* Source extract *
Title: Tolerant testing for nearly-sortedness and applications
An array A of n reals is (k,l)-nearly sorted if it contains a set E of k elements, such that in A'=A\E for every i < j either A'[i]<=A'[j] or j-i<=l. In this talk we will see a (tolerant) tester that can distinguish (k,l)-nearly sorted arrays from those that are not even (ck,cl)-nearly sorted. Then we will describe an efficient algorithm for sorting (k,l)-nearly sorted arrays. Finally, we will discuss some potential applications of these algorithms in databases.
Joint work with Sagi Ben-Moshe, Eldar Fischer, Yaron Kanza.
Title: Transitive-closure Spanners
We define the notion of a transitive-closure spanner of a directed graph. A transitive-closure spanner of a given directed graph is a graph of small diameter that preserves connectivity of the original graph. Formally, given a directed graph G = (V,E) and an integer k>=1, a k-transitive-closure-spanner (k-TC-spanner) of G is a directed graph H = (V, E_H) that has (1) the same transitive-closure as G and (2) diameter at most k. These spanners were studied implicitly in sublinear algorithms, access control, and data structures, and properties of these spanners have been rediscovered over the span of 20 years. We bring these areas under the unifying framework of TC-spanners. We abstract the common task implicitly tackled in these diverse applications as the problem of constructing sparse TC-spanners. We study the size of the sparsest k-TC-spanners for specific graph families, as well as the computational task of finding the sparsest k-TC-spanner for a given input graph. We present new positive and negative results on both fronts. In the talk, we will explain some ramifications of these results for testing monotonicity of functions. Joint work with Arnab Bhattacharyya, Elena Grigorescu, Kyomin Jung and David Woodruff.
Title: Testing Global Properties of Distributions
We survey several works regarding the complexity of testing global properties of distributions, when given access to only a few samples from the distributions. Such properties might include testing if two distributions have small statistical distance, testing various independence properties, testing whether a distribution has a specific shape (such as monotone decreasing), and approximating the entropy. Classical techniques, such as the Chi-squared test or the straightforward use of Chernoff bounds, have sample complexities that are at least linear in the size of the support of the underlying discrete probability distributions. We will describe bounds for many such testing problems whose sample complexities are sublinear in the size of the support.
Title: Low degree testing
Given a multivariate function over a finite field we would like to decide whether this function is a polynomial of a given (low) degree, or, is in fact rather far from all such polynomials. This decision should be made very quickly - after querying the function in a small number of places. In other words, we want to test the functional property of being a multivariate low-degree polynomial.
This is a natural property testing question which turns out to have many interesting connections with other ares of theoretical computer science and mathematics, such as coding theory, complexity, and additive number theory.
In this survey talk we will discuss the problem and try to cover some of the related results and developments.

* Exercise instructions *
According to the talk abstracts above, why does the transitive-closure spanner talk bring sublinear algorithms, access control, and data structures under a single framework? Answer in one to three sentences.

* Record extracts *

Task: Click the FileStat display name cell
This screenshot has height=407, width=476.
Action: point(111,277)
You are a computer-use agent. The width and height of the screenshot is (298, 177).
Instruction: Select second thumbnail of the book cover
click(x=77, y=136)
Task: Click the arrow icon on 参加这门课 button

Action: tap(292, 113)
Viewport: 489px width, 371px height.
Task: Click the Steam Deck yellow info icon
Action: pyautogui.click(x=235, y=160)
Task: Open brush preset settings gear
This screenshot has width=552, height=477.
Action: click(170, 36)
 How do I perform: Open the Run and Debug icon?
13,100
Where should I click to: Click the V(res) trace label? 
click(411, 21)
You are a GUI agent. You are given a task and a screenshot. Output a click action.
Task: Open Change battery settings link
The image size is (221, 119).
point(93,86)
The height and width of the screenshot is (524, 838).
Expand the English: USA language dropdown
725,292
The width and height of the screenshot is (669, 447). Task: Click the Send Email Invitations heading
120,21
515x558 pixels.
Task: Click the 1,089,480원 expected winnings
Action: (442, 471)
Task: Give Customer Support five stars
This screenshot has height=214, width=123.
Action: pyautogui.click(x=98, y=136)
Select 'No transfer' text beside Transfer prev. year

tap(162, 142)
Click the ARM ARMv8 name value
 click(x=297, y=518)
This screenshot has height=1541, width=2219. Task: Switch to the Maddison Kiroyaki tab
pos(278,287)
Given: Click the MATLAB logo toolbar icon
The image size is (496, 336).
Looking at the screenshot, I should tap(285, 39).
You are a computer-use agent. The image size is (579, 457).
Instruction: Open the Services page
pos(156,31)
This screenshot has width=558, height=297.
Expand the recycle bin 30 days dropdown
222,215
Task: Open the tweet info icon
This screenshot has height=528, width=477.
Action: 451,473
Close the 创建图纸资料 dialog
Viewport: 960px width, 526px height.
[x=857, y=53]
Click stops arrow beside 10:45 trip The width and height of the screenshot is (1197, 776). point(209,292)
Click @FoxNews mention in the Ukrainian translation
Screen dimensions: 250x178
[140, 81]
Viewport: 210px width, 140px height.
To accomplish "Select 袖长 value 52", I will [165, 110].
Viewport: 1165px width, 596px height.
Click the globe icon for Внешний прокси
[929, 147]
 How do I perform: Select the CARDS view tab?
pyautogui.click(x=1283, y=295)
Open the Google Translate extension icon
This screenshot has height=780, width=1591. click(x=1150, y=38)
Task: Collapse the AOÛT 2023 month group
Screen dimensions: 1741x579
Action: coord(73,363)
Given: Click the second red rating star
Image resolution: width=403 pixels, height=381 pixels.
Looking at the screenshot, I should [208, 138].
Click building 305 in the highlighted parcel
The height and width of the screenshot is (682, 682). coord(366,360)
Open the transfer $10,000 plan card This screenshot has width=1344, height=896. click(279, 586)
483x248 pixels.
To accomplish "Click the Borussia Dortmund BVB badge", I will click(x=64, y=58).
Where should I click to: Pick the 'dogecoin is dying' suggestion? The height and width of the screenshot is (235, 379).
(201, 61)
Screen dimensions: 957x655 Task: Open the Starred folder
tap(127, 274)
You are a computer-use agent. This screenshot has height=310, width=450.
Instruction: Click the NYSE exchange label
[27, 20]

* The result *
All three areas had studied transitive-closure spanners implicitly, and properties of these spanners had been rediscovered over a span of 20 years. The talk therefore places these areas under the unifying framework of TC-spanners and abstracts their common task as the problem of constructing sparse TC-spanners.